# Document excerpt:
──────────

Jeremy: [00:53:34] And when you first started out, you were making courses for egghead and frontend masters, does that feel like very distinctly different than when you go out and make this react security course?

Ryan: [00:53:49] Yeah. Yeah, definitely. Yeah. For a few reasons. I think that the biggest and probably the overarching thing is that when you do it on your own, you create your own course, the sense of ownership that you have over it is makes it a different thing. I'm in tune quite deeply with the stuff I've created for like react security.

And even though I've done what three, I think front-end masters courses, you know, I've been out to Minneapolis a bunch of times. I know the people there, quite well it's. There, isn't the same sense of like, ownership over that material, because it's been produced for another organization when it's your own thing.

It's, it's like your baby, and you care more deeply about it. I think so. So yeah, that's been, it's a different experience for sure. For that reason. I think too, there's the fact just the, you know, getting down to the, the technicalities of it. There's, there's the fact that you are responsible for all of the elements of production.

You know, you might look at a course and be like, okay, it's just a series of videos, but there's tons of stuff that goes into it. In addition to that, right. There's like all of the write-ups that go along with each video. There's the marketing aspects like of. You know, putting the website together and all, and not only that, like the there's, the lead-up, the interest building lead up over the course of time through building an email list that, and you collect email addresses through blog posts and social engagement.

It was building up interest on social over the course of time, like tweeting out valuable tidbits. there's just this whole complex web of things that go into putting your product together. Which means that you need to be responsible for a lot of those things, if you want it to go well, that you don't really need to think about if you're putting it on someone else's platform.

So there's, trade-offs either way definitely trade-offs. But, I mean, it depends what I want to do, but I think. If I were to do a product with some size to it, it would be I'd want to do my own, my own thing for sure.

Jeremy: [00:55:48] Are there specific parts of working on it on your own what are the parts (that) are just the least fun?

Ryan: [00:55:57] Yeah, the parts that are the least fun. I suppose for me, it's like, probably editing, editing the videos is the least fun. I've got this process down now where it doesn't take super, super long, but it's still, It's a necessity to, to the process that is always there, editing videos and, and the way that I. I dunno, I'd probably do it in a I I probably put this on myself, but I, the way that I record my videos, I editing takes quite a while. yeah, I, I think that is not such a great part about it. what else? I guess there's like the whole aspect of like, if you, if you record a video and you've messed something up and the flow of things doesn't work out, then you have to like rethink the flow.

──────────

# Information:
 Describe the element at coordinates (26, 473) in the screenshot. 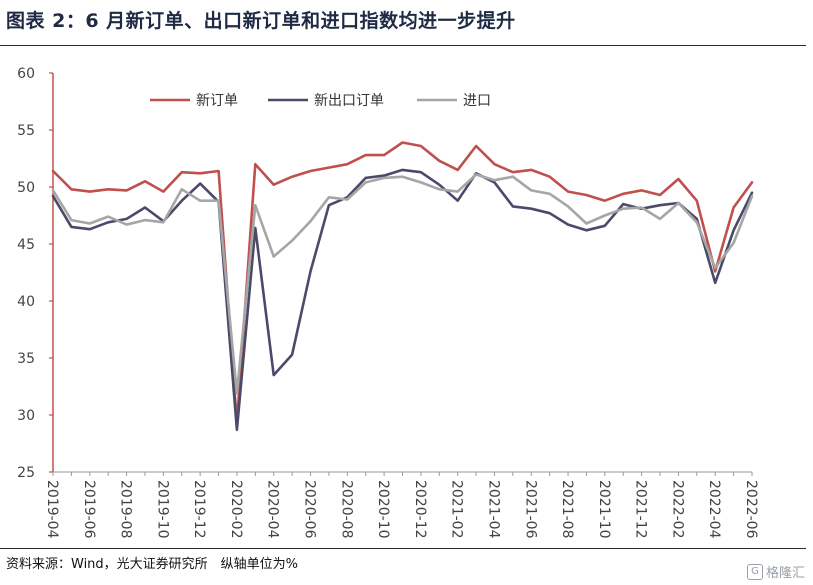

I see `y-tick-label: 25` at that location.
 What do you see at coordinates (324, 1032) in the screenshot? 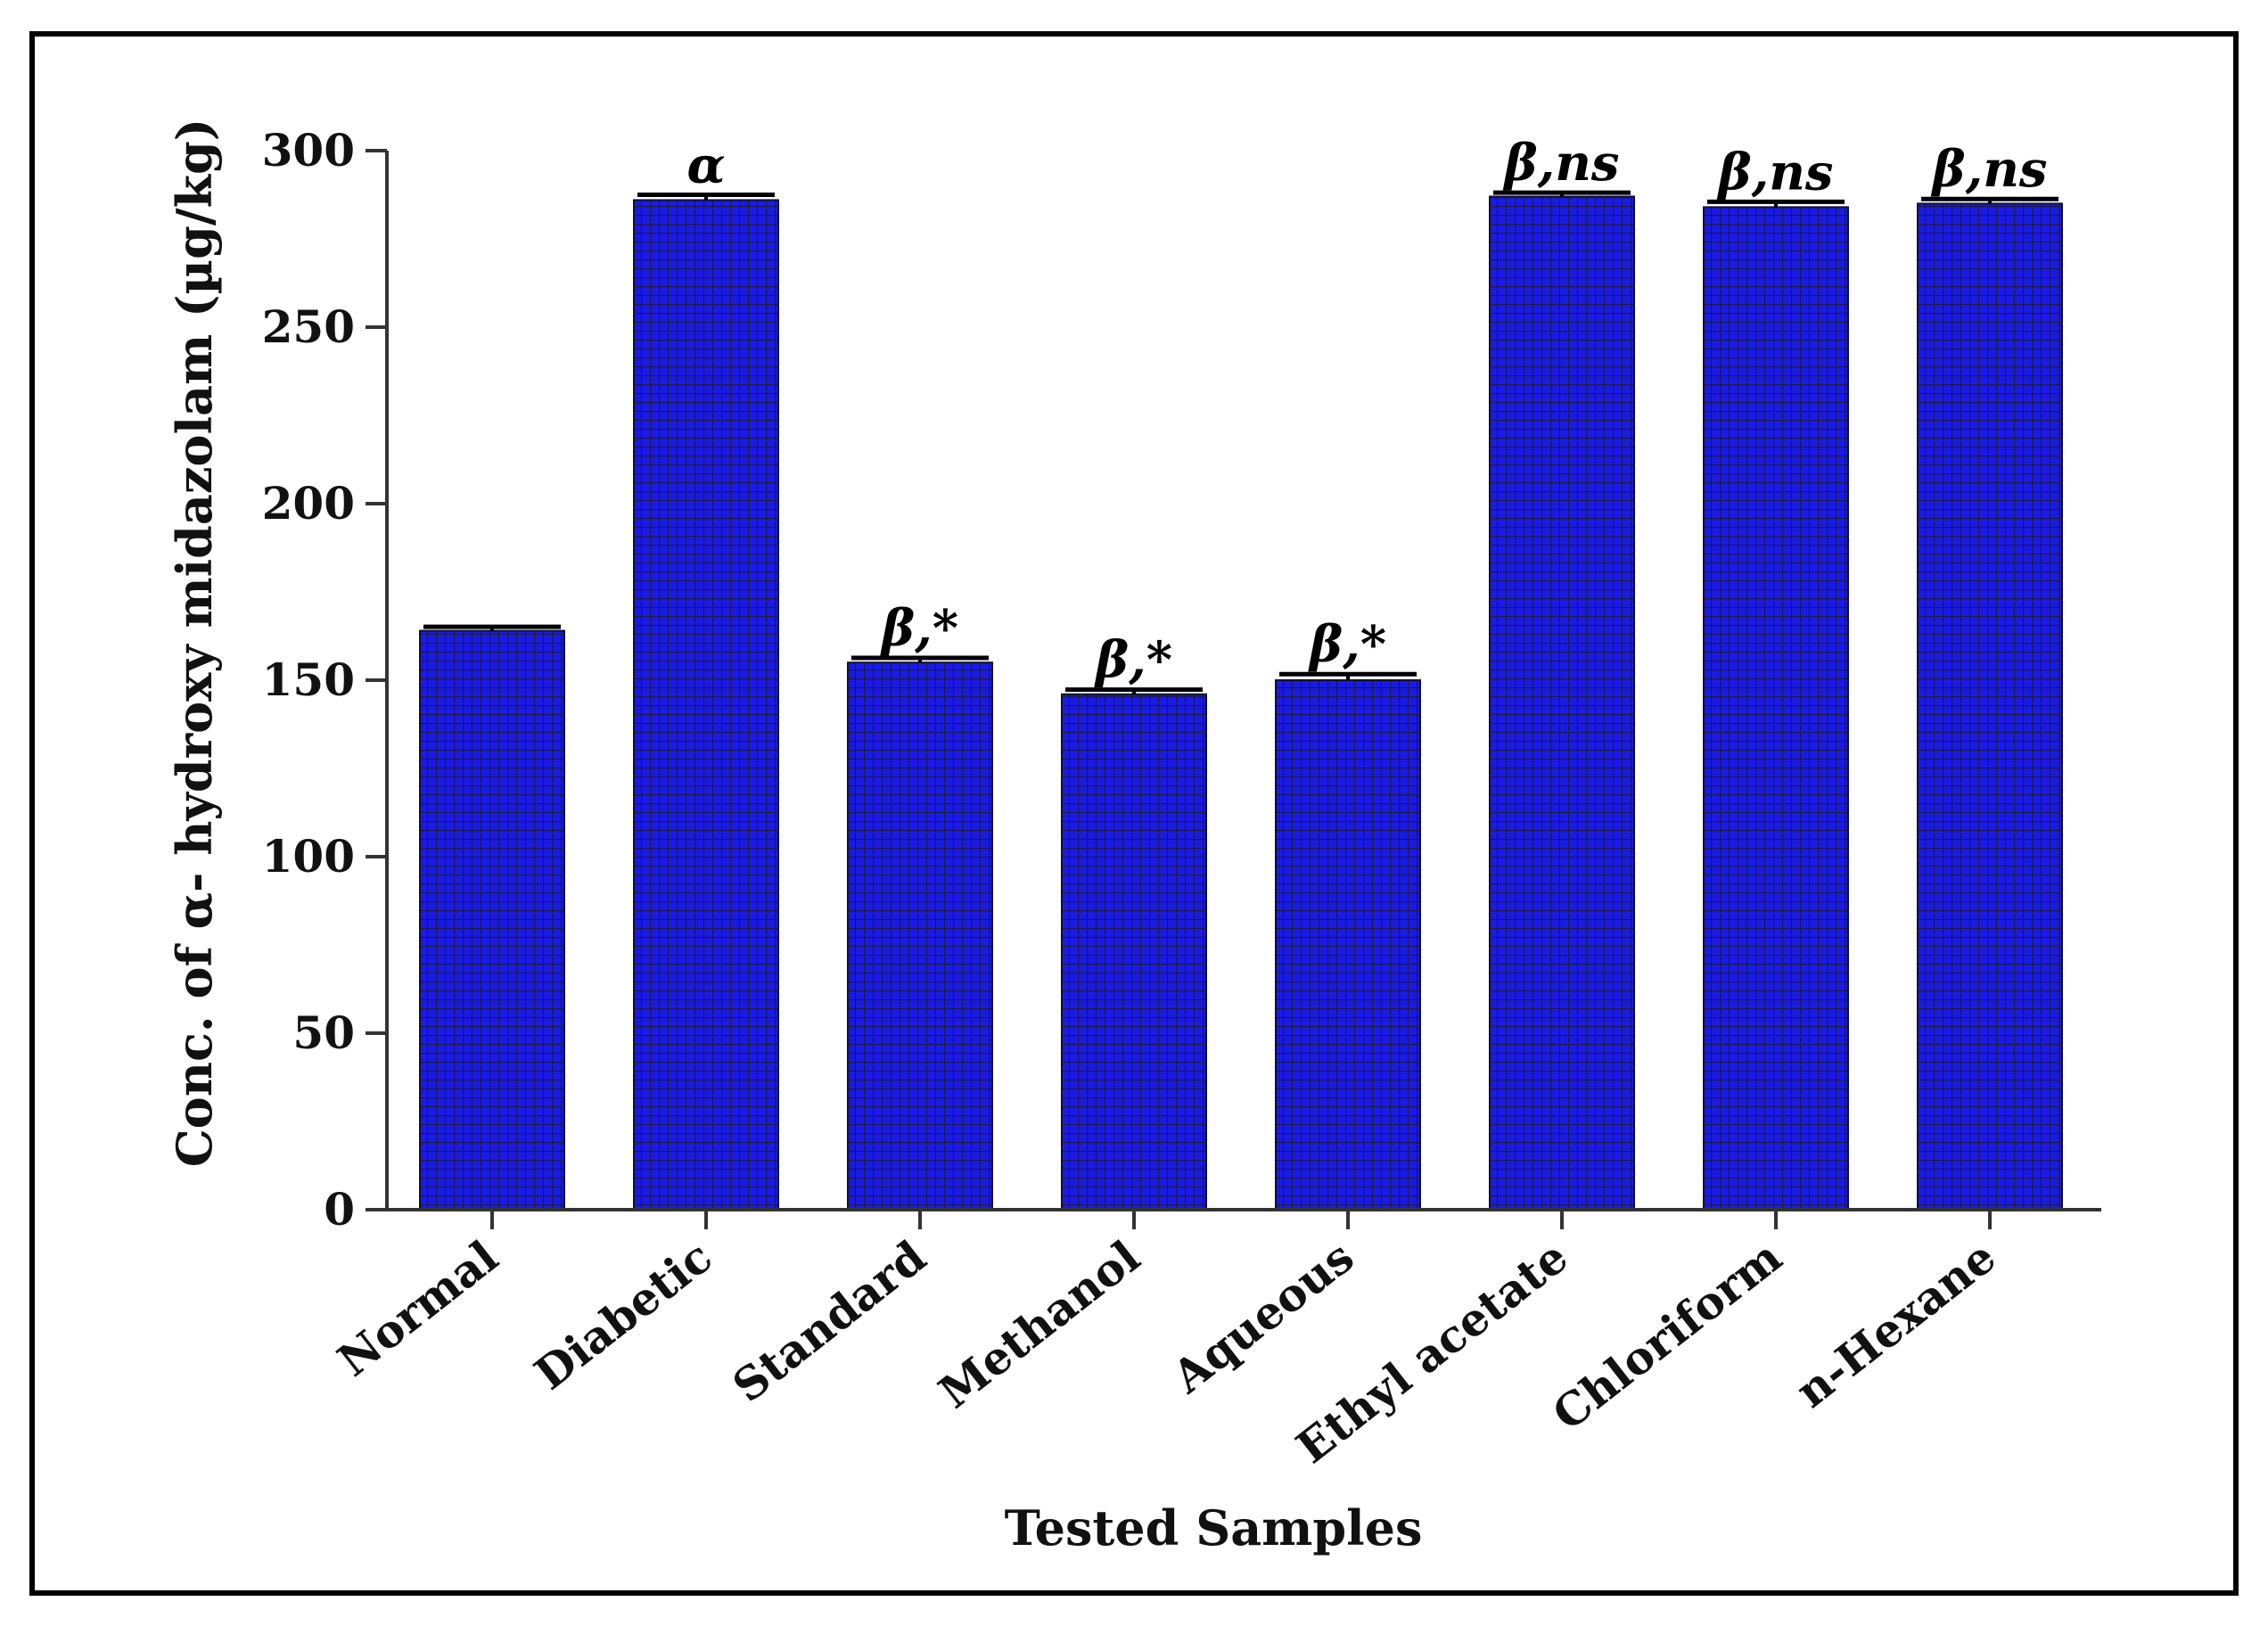
I see `y-tick-label: 50` at bounding box center [324, 1032].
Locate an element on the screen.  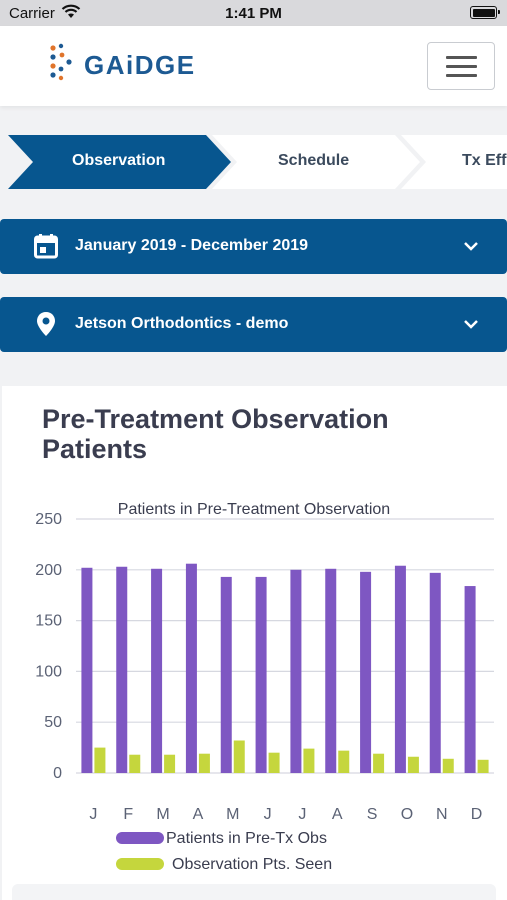
step-tx-efficiency: Tx Effi is located at coordinates (484, 160).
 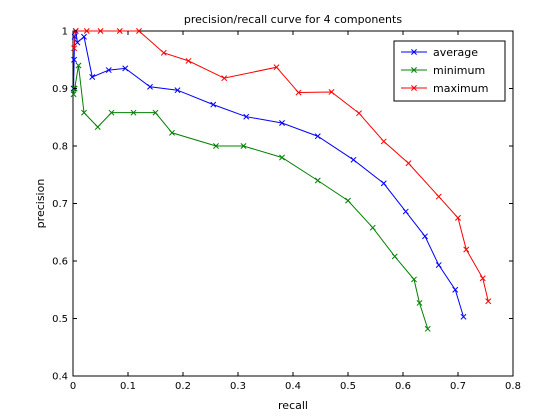 What do you see at coordinates (238, 386) in the screenshot?
I see `x-tick-label: 0.3` at bounding box center [238, 386].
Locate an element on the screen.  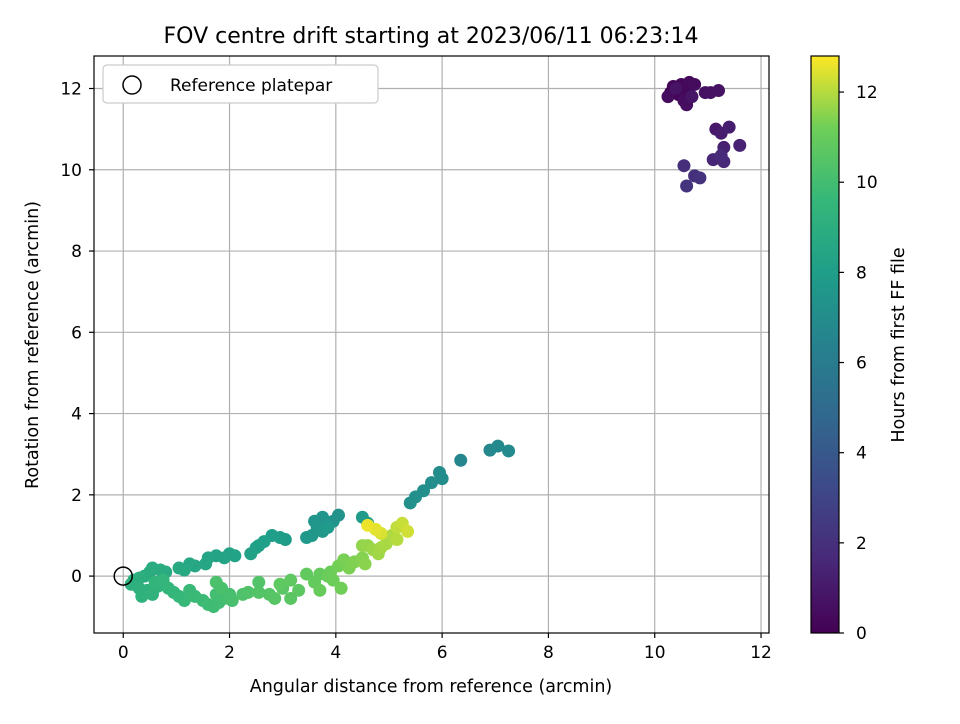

──────────

# What to do:
A – In the course-creation interview, what does Ryan say goes into putting a course product together besides the series of videos? List each item.
B – According to the course-creation interview, which city has Ryan been out to a bunch of times?
C – Carry the course-creation interview forward from its final line.

# Answers below:
A –
- Write-ups that go along with each video
- Marketing aspects, like putting the website together
- An interest-building lead-up over time through building an email list
- Collecting email addresses through blog posts and social engagement
- Building interest on social by tweeting out valuable tidbits

B – Minneapolis.

C –
There's any anytime I've got to do anytime I've got a backtrack, I suppose that that takes the wind out of my sails for a little while. Yeah, those are the two that stand out the most. I think.

Jeremy: [00:56:51] Yeah. I noticed that during some of the videos you would, make a small mistake and correct it like you would say, Oh, we needed these curly braces here. I was curious if that was a mistake you made accidentally and you decided, Oh, you know, it's fine to just leave it in. Or if those were intentional.

Ryan: [00:57:10] Definitely no intentional mistakes. I'd love to post a video sometime on a raw video that isn't edited because you'd laugh at it. I'm sure it's like, inevitably in every video, there's what it looks like. If you, if you were to see it unedited is a bunch of like starts and stops for a section till I finally get through and then a pause for awhile and then a bunch of starts and stops to get to the, to the next section.

So like, "In this section we're going to look at", and I don't like the way that I said it. So I start again "in this section, we're gonna look at" and then there's like five of those until I finally get it. And so my trick with editing is that I will edit from the, the end of the video to the start so that I don't accidentally edit pieces of the video that I'm just going to scrap.

Anyway, that's what I did for a long time. When I first started, it's like, I'd spend like 10 minutes editing a section, and then I get further along and I'm like, Oh, I, I, I did this section in a better way later and now I have to throw it, all that editing that I just did. So if I edit from the back to the to the front, it, it means that I can find the final take first, chop it when I start to take and then just get rid of everything before it right.

So yeah, there's, there's definitely no intentional mistakes, but sometimes like, if there's. If there's something small, like it's, Oh, I I mistyped a variable or something like that. I'll often leave that in. Sometimes it's a result of like, if I do that early on in the video, and then I don't realize it until the code runs like a few minutes later.

I'm just like internally. I'm like arggh! But I don't want to go and redo the video. Right. So I'm just like, okay, I'll, I'll leave that in whatever. And some of, some of those are good. I think in fact, I arguably, I probably have my videos in a state where they're, they're a bit too clean, like, cause I've heard a lot before where people don't mind seeing mistakes.

They actually kind of like when they see you make mistakes and figuring out how to. How to troubleshoot it, right?

Jeremy: [00:59:02] The, Projects that you've done on your own have been learning courses, right. Or they've been books or courses. And I wonder if that's because you, specifically enjoy making, teaching material, or if this is more of a testing ground for like, I'll, I'll try this first. And then I'll, I'll try out, a SAAS or something like that later.

Ryan: [00:59:22] Right. Yeah. I definitely enjoy teaching. Would say that I, am passionate about teaching. maybe I'm not the most passionate teacher you'd come across. I'm sure there are many others that are more passionate than I am, but I enjoy it quite a bit. I mean, and I think that's why I like the kind of work that I do.

The devrel work that I do at Prisma. You know, I enjoy being able to offer my experience and have others learn from it. So at this point, like if I'm making courses or books or whatever, and I don't know if I'll do another book. I mean, writing, writing a book is a different thing than, than making a a video-based course.

And, and I don't know if I would do another one but in, in any case, I don't think it's a proving ground. I'll do other courses regardless of what other sort of things I make. But speaking of SAAS, that is an area that I'd like to get into, for sure. As time wears on here, I'd love to start and I've got a few side projects kind of simmering right now that that would be in that direction.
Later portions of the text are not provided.